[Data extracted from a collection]
::::::

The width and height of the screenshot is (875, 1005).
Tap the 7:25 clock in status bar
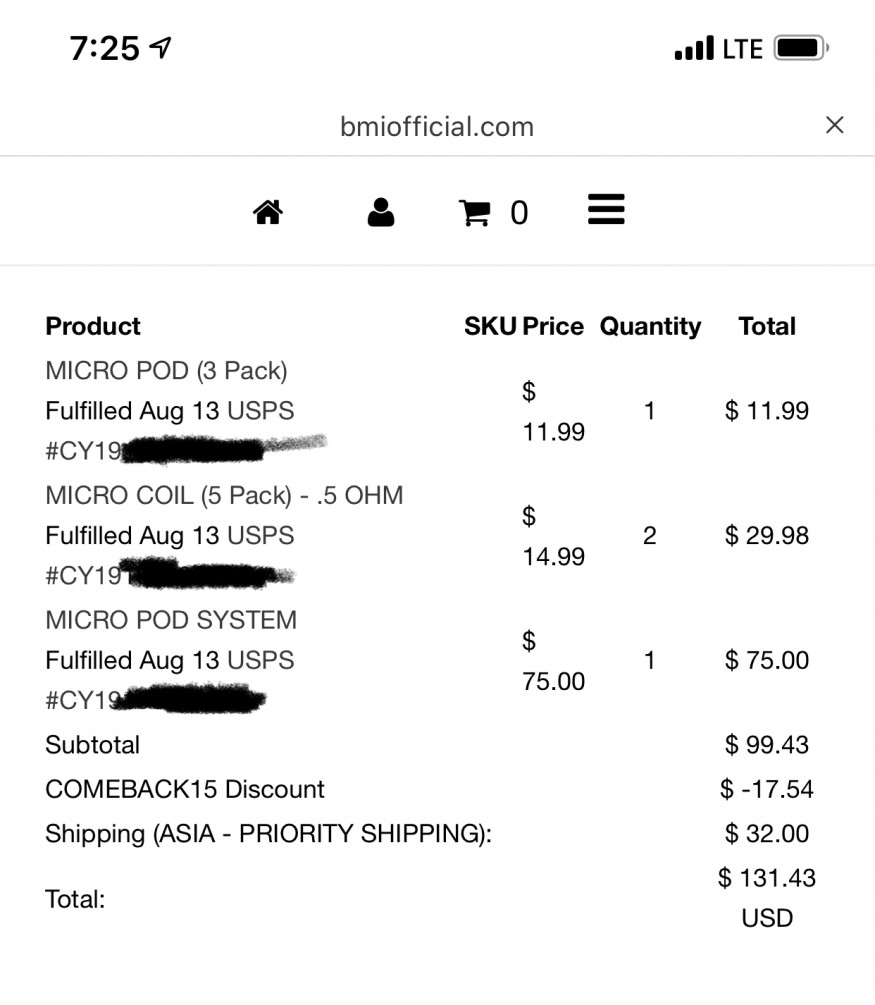[x=104, y=48]
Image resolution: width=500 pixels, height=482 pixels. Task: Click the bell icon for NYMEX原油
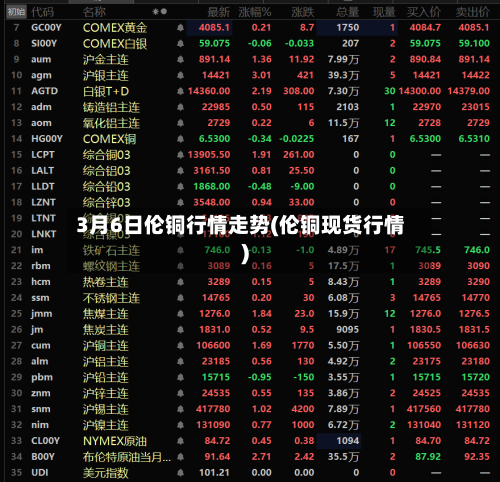pos(180,441)
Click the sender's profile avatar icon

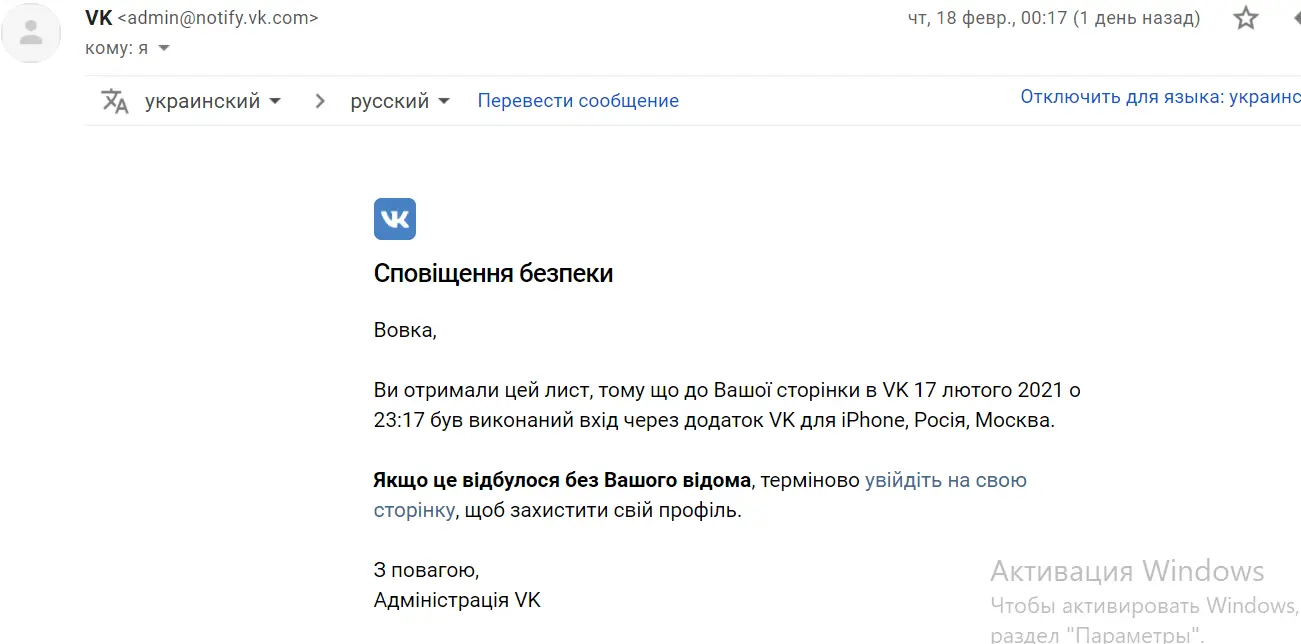tap(32, 33)
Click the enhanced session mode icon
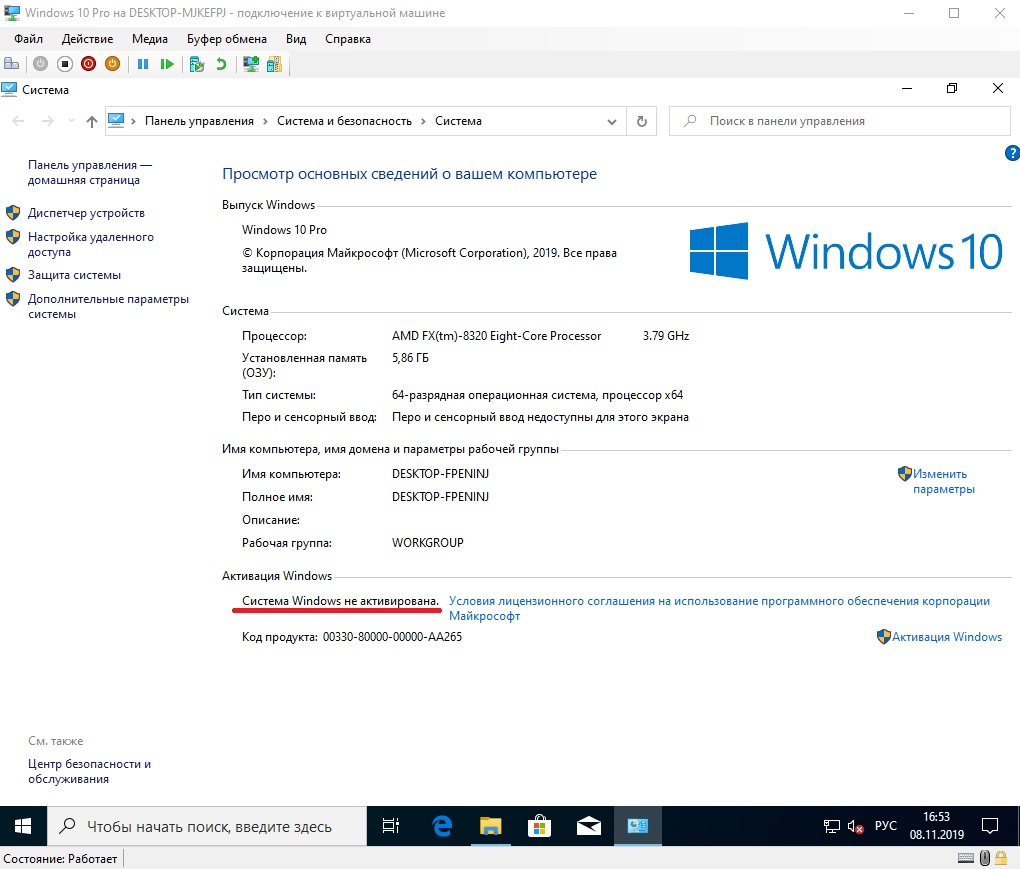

::::::

What to work on:
Nothing but the lines from the one that contains "Click the sender's profile avatar icon" through the last line of the records belongs in the answer, reproduced exactly, with no pictures.

Your response:
Click the sender's profile avatar icon

tap(32, 33)
Click the enhanced session mode icon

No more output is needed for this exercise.